**Task objective:** Once you have read the entries below, give them all again without any difference.

Pixel coordinate grounding data:
■ ■ ■ ■

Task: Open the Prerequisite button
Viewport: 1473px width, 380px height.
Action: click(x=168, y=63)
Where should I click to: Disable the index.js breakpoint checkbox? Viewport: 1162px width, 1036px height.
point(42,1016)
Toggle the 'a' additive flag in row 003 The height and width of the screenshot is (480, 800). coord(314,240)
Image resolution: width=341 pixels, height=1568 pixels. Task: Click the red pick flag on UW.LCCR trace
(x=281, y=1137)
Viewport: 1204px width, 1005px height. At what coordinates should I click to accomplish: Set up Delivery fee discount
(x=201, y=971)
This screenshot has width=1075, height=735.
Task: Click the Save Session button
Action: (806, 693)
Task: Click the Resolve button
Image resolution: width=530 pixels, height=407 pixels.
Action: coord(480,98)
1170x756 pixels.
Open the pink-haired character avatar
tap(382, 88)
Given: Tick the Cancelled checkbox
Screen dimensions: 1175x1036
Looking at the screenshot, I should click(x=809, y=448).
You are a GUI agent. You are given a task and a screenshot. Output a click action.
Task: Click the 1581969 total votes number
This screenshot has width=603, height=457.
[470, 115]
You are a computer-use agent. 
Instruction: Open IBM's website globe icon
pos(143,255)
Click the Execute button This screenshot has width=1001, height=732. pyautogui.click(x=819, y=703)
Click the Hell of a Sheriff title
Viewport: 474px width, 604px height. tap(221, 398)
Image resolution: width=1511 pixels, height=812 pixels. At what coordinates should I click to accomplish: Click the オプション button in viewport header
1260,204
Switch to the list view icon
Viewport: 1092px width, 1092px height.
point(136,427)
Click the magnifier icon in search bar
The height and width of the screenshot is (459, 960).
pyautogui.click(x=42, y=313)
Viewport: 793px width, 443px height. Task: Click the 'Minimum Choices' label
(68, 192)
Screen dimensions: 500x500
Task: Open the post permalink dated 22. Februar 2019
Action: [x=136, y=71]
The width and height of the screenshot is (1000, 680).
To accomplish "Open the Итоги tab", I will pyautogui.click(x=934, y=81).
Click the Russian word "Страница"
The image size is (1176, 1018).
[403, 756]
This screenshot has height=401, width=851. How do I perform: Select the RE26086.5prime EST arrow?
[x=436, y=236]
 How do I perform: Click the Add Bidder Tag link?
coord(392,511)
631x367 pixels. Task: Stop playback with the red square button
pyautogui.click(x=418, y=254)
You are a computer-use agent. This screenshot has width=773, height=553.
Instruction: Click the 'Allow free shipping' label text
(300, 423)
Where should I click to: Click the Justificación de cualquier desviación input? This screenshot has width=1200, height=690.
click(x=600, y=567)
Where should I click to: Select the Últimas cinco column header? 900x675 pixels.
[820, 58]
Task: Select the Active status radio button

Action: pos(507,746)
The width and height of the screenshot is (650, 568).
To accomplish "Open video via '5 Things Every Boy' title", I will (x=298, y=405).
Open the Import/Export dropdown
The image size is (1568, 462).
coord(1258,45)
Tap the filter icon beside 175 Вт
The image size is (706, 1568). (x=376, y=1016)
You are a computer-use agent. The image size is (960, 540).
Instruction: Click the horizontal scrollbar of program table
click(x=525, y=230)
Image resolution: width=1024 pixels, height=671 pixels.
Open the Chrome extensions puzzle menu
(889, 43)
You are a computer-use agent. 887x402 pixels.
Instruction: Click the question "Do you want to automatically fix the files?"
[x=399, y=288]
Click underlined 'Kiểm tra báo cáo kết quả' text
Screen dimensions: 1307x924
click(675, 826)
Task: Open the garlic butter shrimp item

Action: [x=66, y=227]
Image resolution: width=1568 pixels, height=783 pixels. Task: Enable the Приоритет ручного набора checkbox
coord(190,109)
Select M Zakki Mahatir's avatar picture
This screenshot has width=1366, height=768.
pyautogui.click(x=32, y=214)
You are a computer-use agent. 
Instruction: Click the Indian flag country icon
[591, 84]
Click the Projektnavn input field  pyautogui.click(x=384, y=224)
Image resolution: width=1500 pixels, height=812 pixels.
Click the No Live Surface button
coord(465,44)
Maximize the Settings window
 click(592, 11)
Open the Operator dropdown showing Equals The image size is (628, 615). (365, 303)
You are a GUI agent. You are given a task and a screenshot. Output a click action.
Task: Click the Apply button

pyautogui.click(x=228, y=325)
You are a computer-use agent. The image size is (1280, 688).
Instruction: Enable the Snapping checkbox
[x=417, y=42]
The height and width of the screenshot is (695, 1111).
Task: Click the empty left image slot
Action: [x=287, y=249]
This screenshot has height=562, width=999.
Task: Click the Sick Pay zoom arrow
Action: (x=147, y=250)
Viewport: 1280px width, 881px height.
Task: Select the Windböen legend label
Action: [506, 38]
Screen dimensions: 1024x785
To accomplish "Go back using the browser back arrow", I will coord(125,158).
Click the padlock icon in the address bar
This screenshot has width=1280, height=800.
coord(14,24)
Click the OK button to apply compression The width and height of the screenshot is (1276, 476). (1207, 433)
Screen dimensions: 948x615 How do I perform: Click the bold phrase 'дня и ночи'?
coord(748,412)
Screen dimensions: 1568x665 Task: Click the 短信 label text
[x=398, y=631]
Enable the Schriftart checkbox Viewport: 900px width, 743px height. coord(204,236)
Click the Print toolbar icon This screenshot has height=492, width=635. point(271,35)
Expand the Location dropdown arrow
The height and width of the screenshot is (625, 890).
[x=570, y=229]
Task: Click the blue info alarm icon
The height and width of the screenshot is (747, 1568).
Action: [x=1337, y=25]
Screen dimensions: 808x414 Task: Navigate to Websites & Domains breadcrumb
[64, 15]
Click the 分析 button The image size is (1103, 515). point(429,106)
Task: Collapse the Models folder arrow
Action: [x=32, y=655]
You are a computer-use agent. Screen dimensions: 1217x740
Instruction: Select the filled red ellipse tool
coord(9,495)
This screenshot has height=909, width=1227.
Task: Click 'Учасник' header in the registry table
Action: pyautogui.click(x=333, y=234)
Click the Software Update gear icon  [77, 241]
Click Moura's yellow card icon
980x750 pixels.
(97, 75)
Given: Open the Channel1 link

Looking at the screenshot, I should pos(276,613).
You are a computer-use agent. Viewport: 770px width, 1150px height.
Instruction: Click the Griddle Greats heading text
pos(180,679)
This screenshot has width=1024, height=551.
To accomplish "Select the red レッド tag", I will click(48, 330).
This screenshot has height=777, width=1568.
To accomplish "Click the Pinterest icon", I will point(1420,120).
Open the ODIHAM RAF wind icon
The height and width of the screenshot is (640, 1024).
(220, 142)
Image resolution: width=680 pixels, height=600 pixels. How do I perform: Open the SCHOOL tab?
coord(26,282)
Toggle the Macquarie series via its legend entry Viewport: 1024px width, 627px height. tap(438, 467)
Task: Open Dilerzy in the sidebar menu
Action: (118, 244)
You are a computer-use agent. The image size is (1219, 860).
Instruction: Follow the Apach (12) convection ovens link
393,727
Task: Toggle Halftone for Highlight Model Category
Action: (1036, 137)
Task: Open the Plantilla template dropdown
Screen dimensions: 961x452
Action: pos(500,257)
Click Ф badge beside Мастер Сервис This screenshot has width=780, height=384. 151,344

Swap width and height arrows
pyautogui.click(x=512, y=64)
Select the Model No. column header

■ ■ ■ ■

**Reply to the task:**
Task: Open the Prerequisite button
Viewport: 1473px width, 380px height.
Action: click(x=168, y=63)
Where should I click to: Disable the index.js breakpoint checkbox? Viewport: 1162px width, 1036px height.
point(42,1016)
Toggle the 'a' additive flag in row 003 The height and width of the screenshot is (480, 800). coord(314,240)
Image resolution: width=341 pixels, height=1568 pixels. Task: Click the red pick flag on UW.LCCR trace
(x=281, y=1137)
Viewport: 1204px width, 1005px height. At what coordinates should I click to accomplish: Set up Delivery fee discount
(x=201, y=971)
This screenshot has width=1075, height=735.
Task: Click the Save Session button
Action: (806, 693)
Task: Click the Resolve button
Image resolution: width=530 pixels, height=407 pixels.
Action: coord(480,98)
1170x756 pixels.
Open the pink-haired character avatar
tap(382, 88)
Given: Tick the Cancelled checkbox
Screen dimensions: 1175x1036
Looking at the screenshot, I should click(x=809, y=448).
You are a GUI agent. You are given a task and a screenshot. Output a click action.
Task: Click the 1581969 total votes number
This screenshot has width=603, height=457.
[470, 115]
You are a computer-use agent. 
Instruction: Open IBM's website globe icon
pos(143,255)
Click the Execute button This screenshot has width=1001, height=732. pyautogui.click(x=819, y=703)
Click the Hell of a Sheriff title
Viewport: 474px width, 604px height. tap(221, 398)
Image resolution: width=1511 pixels, height=812 pixels. At what coordinates should I click to accomplish: Click the オプション button in viewport header
1260,204
Switch to the list view icon
Viewport: 1092px width, 1092px height.
point(136,427)
Click the magnifier icon in search bar
The height and width of the screenshot is (459, 960).
pyautogui.click(x=42, y=313)
Viewport: 793px width, 443px height. Task: Click the 'Minimum Choices' label
(68, 192)
Screen dimensions: 500x500
Task: Open the post permalink dated 22. Februar 2019
Action: [x=136, y=71]
The width and height of the screenshot is (1000, 680).
To accomplish "Open the Итоги tab", I will pyautogui.click(x=934, y=81).
Click the Russian word "Страница"
The image size is (1176, 1018).
[403, 756]
This screenshot has height=401, width=851. How do I perform: Select the RE26086.5prime EST arrow?
[x=436, y=236]
 How do I perform: Click the Add Bidder Tag link?
coord(392,511)
631x367 pixels. Task: Stop playback with the red square button
pyautogui.click(x=418, y=254)
You are a computer-use agent. This screenshot has width=773, height=553.
Instruction: Click the 'Allow free shipping' label text
(300, 423)
Where should I click to: Click the Justificación de cualquier desviación input? This screenshot has width=1200, height=690.
click(x=600, y=567)
Where should I click to: Select the Últimas cinco column header? 900x675 pixels.
[820, 58]
Task: Select the Active status radio button

Action: pos(507,746)
The width and height of the screenshot is (650, 568).
To accomplish "Open video via '5 Things Every Boy' title", I will (x=298, y=405).
Open the Import/Export dropdown
The image size is (1568, 462).
coord(1258,45)
Tap the filter icon beside 175 Вт
The image size is (706, 1568). (x=376, y=1016)
You are a computer-use agent. The image size is (960, 540).
Instruction: Click the horizontal scrollbar of program table
click(x=525, y=230)
Image resolution: width=1024 pixels, height=671 pixels.
Open the Chrome extensions puzzle menu
(889, 43)
You are a computer-use agent. 887x402 pixels.
Instruction: Click the question "Do you want to automatically fix the files?"
[x=399, y=288]
Click underlined 'Kiểm tra báo cáo kết quả' text
Screen dimensions: 1307x924
click(675, 826)
Task: Open the garlic butter shrimp item

Action: [x=66, y=227]
Image resolution: width=1568 pixels, height=783 pixels. Task: Enable the Приоритет ручного набора checkbox
coord(190,109)
Select M Zakki Mahatir's avatar picture
This screenshot has width=1366, height=768.
pyautogui.click(x=32, y=214)
You are a computer-use agent. 
Instruction: Click the Indian flag country icon
[591, 84]
Click the Projektnavn input field  pyautogui.click(x=384, y=224)
Image resolution: width=1500 pixels, height=812 pixels.
Click the No Live Surface button
coord(465,44)
Maximize the Settings window
 click(592, 11)
Open the Operator dropdown showing Equals The image size is (628, 615). (365, 303)
You are a GUI agent. You are given a task and a screenshot. Output a click action.
Task: Click the Apply button

pyautogui.click(x=228, y=325)
You are a computer-use agent. The image size is (1280, 688).
Instruction: Enable the Snapping checkbox
[x=417, y=42]
The height and width of the screenshot is (695, 1111).
Task: Click the empty left image slot
Action: [x=287, y=249]
This screenshot has height=562, width=999.
Task: Click the Sick Pay zoom arrow
Action: (x=147, y=250)
Viewport: 1280px width, 881px height.
Task: Select the Windböen legend label
Action: [506, 38]
Screen dimensions: 1024x785
To accomplish "Go back using the browser back arrow", I will coord(125,158).
Click the padlock icon in the address bar
This screenshot has width=1280, height=800.
coord(14,24)
Click the OK button to apply compression The width and height of the screenshot is (1276, 476). (1207, 433)
Screen dimensions: 948x615 How do I perform: Click the bold phrase 'дня и ночи'?
coord(748,412)
Screen dimensions: 1568x665 Task: Click the 短信 label text
[x=398, y=631]
Enable the Schriftart checkbox Viewport: 900px width, 743px height. coord(204,236)
Click the Print toolbar icon This screenshot has height=492, width=635. point(271,35)
Expand the Location dropdown arrow
The height and width of the screenshot is (625, 890).
[x=570, y=229]
Task: Click the blue info alarm icon
The height and width of the screenshot is (747, 1568).
Action: [x=1337, y=25]
Screen dimensions: 808x414 Task: Navigate to Websites & Domains breadcrumb
[64, 15]
Click the 分析 button The image size is (1103, 515). point(429,106)
Task: Collapse the Models folder arrow
Action: [x=32, y=655]
You are a computer-use agent. Screen dimensions: 1217x740
Instruction: Select the filled red ellipse tool
coord(9,495)
This screenshot has height=909, width=1227.
Task: Click 'Учасник' header in the registry table
Action: pyautogui.click(x=333, y=234)
Click the Software Update gear icon  [77, 241]
Click Moura's yellow card icon
980x750 pixels.
(97, 75)
Given: Open the Channel1 link

Looking at the screenshot, I should pos(276,613).
You are a computer-use agent. Viewport: 770px width, 1150px height.
Instruction: Click the Griddle Greats heading text
pos(180,679)
This screenshot has width=1024, height=551.
To accomplish "Select the red レッド tag", I will click(48, 330).
This screenshot has height=777, width=1568.
To accomplish "Click the Pinterest icon", I will point(1420,120).
Open the ODIHAM RAF wind icon
The height and width of the screenshot is (640, 1024).
(220, 142)
Image resolution: width=680 pixels, height=600 pixels. How do I perform: Open the SCHOOL tab?
coord(26,282)
Toggle the Macquarie series via its legend entry Viewport: 1024px width, 627px height. tap(438, 467)
Task: Open Dilerzy in the sidebar menu
Action: (118, 244)
You are a computer-use agent. The image size is (1219, 860).
Instruction: Follow the Apach (12) convection ovens link
393,727
Task: Toggle Halftone for Highlight Model Category
Action: (1036, 137)
Task: Open the Plantilla template dropdown
Screen dimensions: 961x452
Action: pos(500,257)
Click Ф badge beside Мастер Сервис This screenshot has width=780, height=384. 151,344

Swap width and height arrows
pyautogui.click(x=512, y=64)
Select the Model No. column header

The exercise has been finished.